__Document excerpt__.

+===+

Claiming brain injuries resulting from accidents
Brain injury resulting from accidents is one of the most dangerous type as in the initial phase people may overlook its symptoms and not be aware about it. They might dismiss it as minor inconveniences or relate it to ordinary headaches even though in the long run it may cause significant and possibly fatal risk. Despite advances in medical technology within the last 3 decades, brain issues are still a significant societal and medical concern because those who have not died from the injury are left with unmanageable expenses on medical and rehabilitation costs, as well as the inability to function normally for the rest of their lives.
According to the Saskatchewan Brain Injury Association, thousands of Canadians suffer from brain injury every year, with majority of the numbers coming from young adults. Most of them will be able to live to the normal life expectancy but will be requiring special care as a result of their brain injury.

+===+

__Available data__.

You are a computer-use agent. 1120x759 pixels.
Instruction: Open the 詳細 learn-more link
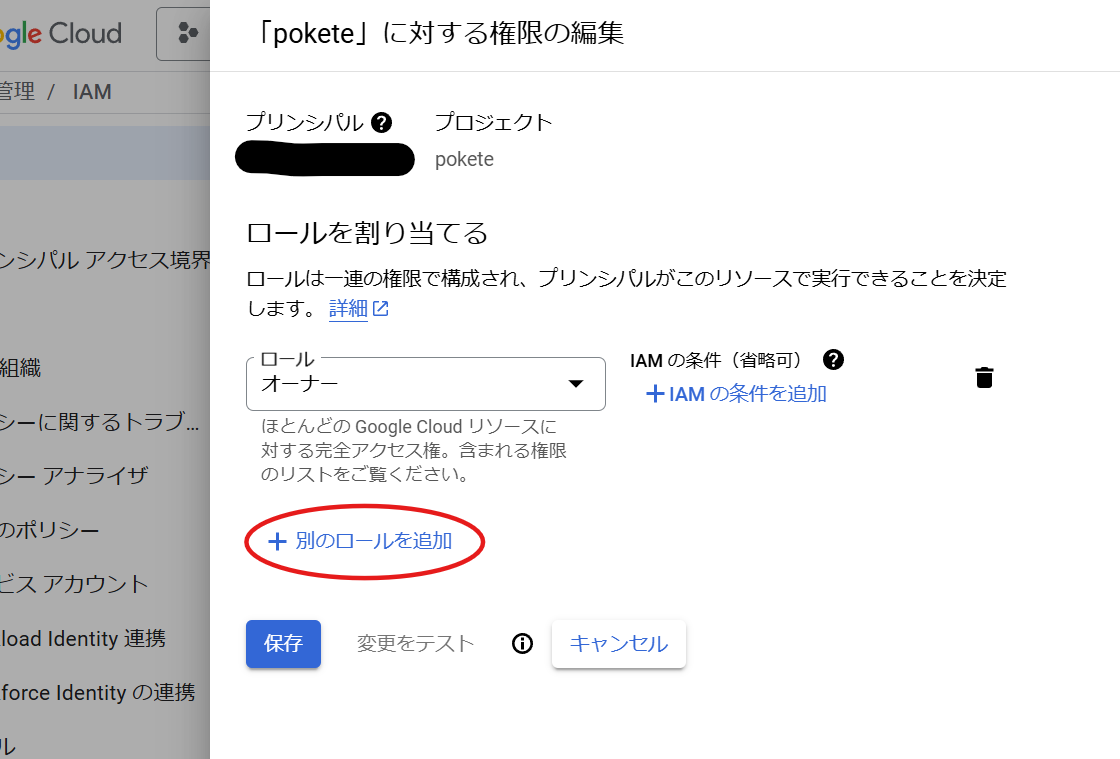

+===+

__Explore the material__.
1. Please reproduce word for word the part of the passage on accident-related brain injuries that opens with the words containing "Claiming brain injuries" and closes with "of their lives.".
2. Summarize the passage on accident-related brain injuries in two sentences.
3. Resume the passage on accident-related brain injuries after its final sentence and keep writing.

__Replies__.
1.
Claiming brain injuries resulting from accidents
Brain injury resulting from accidents is one of the most dangerous type as in the initial phase people may overlook its symptoms and not be aware about it. They might dismiss it as minor inconveniences or relate it to ordinary headaches even though in the long run it may cause significant and possibly fatal risk. Despite advances in medical technology within the last 3 decades, brain issues are still a significant societal and medical concern because those who have not died from the injury are left with unmanageable expenses on medical and rehabilitation costs, as well as the inability to function normally for the rest of their lives.

2. Brain injuries from accidents are dangerous because their early symptoms are easily overlooked or mistaken for ordinary headaches, yet over time they can pose serious and possibly fatal risks. Despite medical advances, they remain a major concern that leaves survivors with heavy medical and rehabilitation costs and a lifelong inability to function normally, and the Saskatchewan Brain Injury Association reports that thousands of Canadians, mostly young adults, suffer them every year.

3.
Symptoms of Brain Injury
Even though there are different incidents that could result in a brain injury and each individual is unique, people suffering from brain injuries will exhibit similar symptoms that may seem like minor inconveniences at first because they’re isolated from each other. But eventually they accumulate and start to affect and degrade the person’s way of life. These symptoms include but not limited to:
- Unconsciousness after the incident
- Inability to remember events or details that occurred a few hours before and after the incident
- Difficulties processing and remembering new information
- Frequent headaches
- Blurred vision
As exemplified by its symptoms, brain injury can be extremely disruptive to a person’s work and personal life. The long term effects can be devastating; there are people with brain injuries who can no longer remember the faces or names of friends and family members, people who started suffering from speech impairments, and there are those who suffer from loss of vision, hearing, or motor abilities.
A brain injury can also affect a person emotionally, both due to the loss of basic cognitive abilities and because of the mounting frustrations as he or she comes to grips with her new disabilities. The frustrations can also be exacerbated by the increased dependence on others, which could lead to depression.